Kleppner/Kolenkow Vector Problem

[Cosmophile]

Let $\vec {A}$ be an arbitrary vector and let $\hat {n}$ be a unit vector in some fixed direction. Show that $$\vec {A} = (\vec{A} \cdot \hat {n})\hat{n} + (\hat {n} \times \vec {A}) \times \hat {n}.$$

Here is my attempt, which I do believe is fine; I just want to know if there is a better way to approach the problem:

The first term, $(\vec{A} \cdot \hat {n})\hat{n}$ is a new vector $\vec {C}$ with magnitude $A \cos \theta$ in the $\hat {n}$ direction.
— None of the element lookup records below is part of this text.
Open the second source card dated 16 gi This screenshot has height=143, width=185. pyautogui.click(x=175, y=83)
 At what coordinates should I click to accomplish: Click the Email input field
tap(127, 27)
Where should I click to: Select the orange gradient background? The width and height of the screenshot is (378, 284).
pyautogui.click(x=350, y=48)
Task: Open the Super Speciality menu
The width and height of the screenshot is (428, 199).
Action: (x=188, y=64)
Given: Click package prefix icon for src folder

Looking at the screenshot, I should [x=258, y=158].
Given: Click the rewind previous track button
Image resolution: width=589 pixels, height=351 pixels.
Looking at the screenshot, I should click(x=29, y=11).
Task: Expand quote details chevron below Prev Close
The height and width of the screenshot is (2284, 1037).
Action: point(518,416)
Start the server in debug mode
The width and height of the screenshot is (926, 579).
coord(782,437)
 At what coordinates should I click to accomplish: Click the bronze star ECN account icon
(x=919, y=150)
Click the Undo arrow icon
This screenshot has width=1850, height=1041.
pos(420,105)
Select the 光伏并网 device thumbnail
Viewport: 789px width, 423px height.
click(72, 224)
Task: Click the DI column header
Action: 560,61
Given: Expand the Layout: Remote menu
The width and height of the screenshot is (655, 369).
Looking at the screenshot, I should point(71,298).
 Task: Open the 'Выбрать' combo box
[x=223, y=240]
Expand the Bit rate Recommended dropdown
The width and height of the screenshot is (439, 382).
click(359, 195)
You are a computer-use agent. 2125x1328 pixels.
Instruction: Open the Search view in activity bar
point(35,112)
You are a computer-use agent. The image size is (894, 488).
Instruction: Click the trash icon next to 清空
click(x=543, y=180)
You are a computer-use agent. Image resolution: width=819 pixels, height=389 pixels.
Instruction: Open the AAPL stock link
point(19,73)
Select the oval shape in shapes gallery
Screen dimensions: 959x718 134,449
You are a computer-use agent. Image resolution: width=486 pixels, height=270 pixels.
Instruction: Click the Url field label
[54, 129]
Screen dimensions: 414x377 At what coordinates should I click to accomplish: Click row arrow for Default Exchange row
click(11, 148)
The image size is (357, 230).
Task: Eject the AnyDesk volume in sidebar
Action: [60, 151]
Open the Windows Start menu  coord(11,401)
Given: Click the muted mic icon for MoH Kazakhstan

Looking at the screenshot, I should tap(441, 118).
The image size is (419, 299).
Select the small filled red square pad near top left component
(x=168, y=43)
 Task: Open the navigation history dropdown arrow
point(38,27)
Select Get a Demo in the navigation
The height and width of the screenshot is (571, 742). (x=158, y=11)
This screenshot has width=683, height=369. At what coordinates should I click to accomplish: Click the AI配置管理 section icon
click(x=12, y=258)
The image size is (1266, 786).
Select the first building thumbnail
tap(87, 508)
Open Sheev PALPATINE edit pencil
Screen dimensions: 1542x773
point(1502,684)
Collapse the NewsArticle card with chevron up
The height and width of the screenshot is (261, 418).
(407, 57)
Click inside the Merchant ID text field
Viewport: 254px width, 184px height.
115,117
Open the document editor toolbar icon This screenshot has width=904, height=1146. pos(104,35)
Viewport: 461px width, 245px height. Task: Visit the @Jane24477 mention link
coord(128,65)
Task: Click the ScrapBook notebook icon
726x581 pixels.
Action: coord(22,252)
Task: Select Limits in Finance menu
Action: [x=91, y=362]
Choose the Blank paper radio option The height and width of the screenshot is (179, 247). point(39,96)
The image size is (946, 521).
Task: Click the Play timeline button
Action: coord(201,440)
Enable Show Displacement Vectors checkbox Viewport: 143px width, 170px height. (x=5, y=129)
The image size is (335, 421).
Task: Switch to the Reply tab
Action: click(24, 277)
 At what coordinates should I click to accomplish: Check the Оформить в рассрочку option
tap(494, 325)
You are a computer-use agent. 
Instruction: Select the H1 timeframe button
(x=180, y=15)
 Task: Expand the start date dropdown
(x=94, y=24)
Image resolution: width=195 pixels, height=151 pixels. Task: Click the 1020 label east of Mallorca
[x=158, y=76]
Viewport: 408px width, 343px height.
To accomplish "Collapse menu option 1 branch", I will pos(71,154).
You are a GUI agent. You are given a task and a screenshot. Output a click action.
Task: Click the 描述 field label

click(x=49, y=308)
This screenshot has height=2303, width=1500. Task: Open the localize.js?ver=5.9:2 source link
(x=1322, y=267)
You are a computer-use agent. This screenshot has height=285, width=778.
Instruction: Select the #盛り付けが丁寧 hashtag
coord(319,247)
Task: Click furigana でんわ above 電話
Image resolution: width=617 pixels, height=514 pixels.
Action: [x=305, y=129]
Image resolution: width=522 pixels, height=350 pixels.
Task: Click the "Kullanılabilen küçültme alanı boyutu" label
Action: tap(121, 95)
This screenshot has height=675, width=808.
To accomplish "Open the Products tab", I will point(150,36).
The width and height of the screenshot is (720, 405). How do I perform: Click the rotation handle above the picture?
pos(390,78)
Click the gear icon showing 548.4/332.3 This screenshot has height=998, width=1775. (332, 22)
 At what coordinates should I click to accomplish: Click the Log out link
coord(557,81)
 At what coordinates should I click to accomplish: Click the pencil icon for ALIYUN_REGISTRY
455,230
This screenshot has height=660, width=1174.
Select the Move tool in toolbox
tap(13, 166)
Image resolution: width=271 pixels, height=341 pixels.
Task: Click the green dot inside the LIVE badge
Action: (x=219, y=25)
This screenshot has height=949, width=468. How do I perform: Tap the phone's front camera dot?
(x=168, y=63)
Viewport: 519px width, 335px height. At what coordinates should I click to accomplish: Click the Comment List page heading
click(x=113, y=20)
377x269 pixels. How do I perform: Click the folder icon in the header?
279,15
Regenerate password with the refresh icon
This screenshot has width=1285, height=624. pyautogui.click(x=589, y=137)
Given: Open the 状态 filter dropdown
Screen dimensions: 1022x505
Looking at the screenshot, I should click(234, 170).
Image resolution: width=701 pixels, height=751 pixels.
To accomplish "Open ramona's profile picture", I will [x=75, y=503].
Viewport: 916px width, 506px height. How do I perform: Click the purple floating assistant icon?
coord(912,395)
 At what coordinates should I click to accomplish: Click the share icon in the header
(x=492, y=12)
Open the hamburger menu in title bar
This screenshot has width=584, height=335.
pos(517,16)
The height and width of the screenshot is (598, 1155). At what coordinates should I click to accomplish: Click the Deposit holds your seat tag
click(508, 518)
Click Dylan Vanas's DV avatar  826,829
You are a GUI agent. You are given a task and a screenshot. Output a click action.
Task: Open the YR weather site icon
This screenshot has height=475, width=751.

For the second term, I simply did the operations from left-to-right, first getting $\vec {C} = ( \hat {n} \times \vec {A})$, which if looking down on the plane made by $\vec {A}$ and $\hat {n}$, would point upwards out of the page (I drew $\vec {A} to be above \hat {n}$). Then, I took $\vec {C} \times \hat {n}$ and called this new vector $\vec {D}$ which has a magnitude $A \sin \theta$ and points in a direction $\hat d$, which is perpendicular to $\hat {n}$. So, I end up with $$\vec {A} = A(\cos \theta \hat {n} + \sin \theta \hat{d}).$$

So, I've shown that the statement $\vec {A} = (\vec{A} \cdot \hat {n})\hat{n} + (\hat {n} \times \vec {A}) \times \hat {n}$ just breaks $\vec {A}$ up into its horizontal and vertical components. At least, that's what I make of my work. What do you guys think?

Thanks in advance!

 

[Cosmophile]

I should say that, while I've heard of the triple product, I intentionally didn't use it because (1) it hasn't been taught yet in my book and (2) I don't truly know what it means. I figured there had to be another way to do the problem, so I sought it out.

 

[Fredrik]

Looks good.

The main alternative is to use the definitions of the cross product and the dot product to show that $(\hat n\times\vec A)\times\hat n =\vec A-(\vec A\cdot\hat n)\hat n$.

 

[Cosmophile]

Sorry, I'm not sure I see the difference between what we are saying.

 

[Fredrik]

The definitions I had in mind are these formulas:
\begin{align*}
&\vec x\times\vec y =(x_2y_3-x_3y_2,x_3y_1-x_1y_3,x_1y_2-x_2y_1)\\
&\vec x\cdot\vec y=\sum_{i=1}^3 x_i y_i.
\end{align*} You didn't use either of these directly. Instead you used two results that can be considered equivalent definitions: If $\theta$ denotes the angle between the vectors, then $\vec x\cdot\vec y$ is equal to $|\vec x||\vec y|\cos\theta$, and $\vec x\times\vec y$ is the vector of magnitude $|\vec x||\vec y|\sin\theta$ in the direction perpendicular to both $\vec x$ and $\vec y$ identified by the right-hand rule.

 

[Cosmophile]

Oh, I see! Sorry, I was thinking of the $AB \cos \theta$ and $AB \sin \theta$ formule.